The week before Violet arrived was a comedy of errors. In addition to my first speeding ticket, a bunch of other bizarre things happened. I had weeks of daily often painful false labor and went to the hospital twice incorrectly before we finally just scheduled an induction. For the first time in the five years we lived here, the giant florescent light in our kitchen burned out all of a sudden despite having four separate rod bulbs necessitating an emergency trip to Home Depot and a two-man installation project.

The week had been turbulent enough when the night before my scheduled induction Rose was twirling around the living room and stumbled and fell into the corner of the entertainment center. A dark bruised welt immediately appeared on her forehead and swelled up into a huge knot. After about two minutes, I announced we were taking her to the ER to get her checked out.

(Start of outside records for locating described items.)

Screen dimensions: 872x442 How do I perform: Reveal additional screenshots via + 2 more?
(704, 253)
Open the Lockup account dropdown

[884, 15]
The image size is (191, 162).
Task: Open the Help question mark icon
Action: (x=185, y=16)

That’s right. The DAY before I had a baby, I had to rush my other baby to the ER. I was sitting in the ER having contractions while holding my hurt kid. Over the course of six days, our family made FOUR hospital visits. I guess we really like hospitals. Or something.

It just felt like the world was playing a huge joke on us. Who ends up in the ER with their 2 year old the night before they are scheduled to go to the hospital to have a baby? Who gets a speeding ticket while 9 months pregnant? Who has timeable uncomfortable contractions for nearly 3 weeks before she delivers and can’t tell if she is in labor despite the fact it is her third baby?

Me!

As we sat in the waiting room of the ER cuddling poor little Rose (who seemed fine aside from the scary looking lump), I joked to my husband that Rose just wanted to make sure she got to spend as much “special” time with us as she possibly could before she became a big sister. Clearly she just needed more attention before she wasn’t our youngest child anymore.

Rose’s head is fine. They didn’t even need to run a CT scan. As it turns out, however, her bumping her head turned out to be more convenient than we ever would have thought. Despite the fact that she’d been perfectly cheerful and hadn’t had a runny nose or any other signs of being sick lately, she apparently had an ear infection. There’s a chance the ear infection is the reason she fell and bumped her head in the first place. Looking back, she has been awfully klutzy this week. Had she not bumped her head, later this week she would have developed a fever right when we brought home a newborn. Or she would have been super cranky from the ear infection and we would have ignored it because we thought she was acting out because we’d just brought home a new baby. Or we would have realized something was wrong and had to deal with getting her to the doctor while taking care of a brand spanking new baby.

So really, bumping her head turned out to be a good thing.

But man, Violet’s birth week was way way WAY too eventful for my tastes.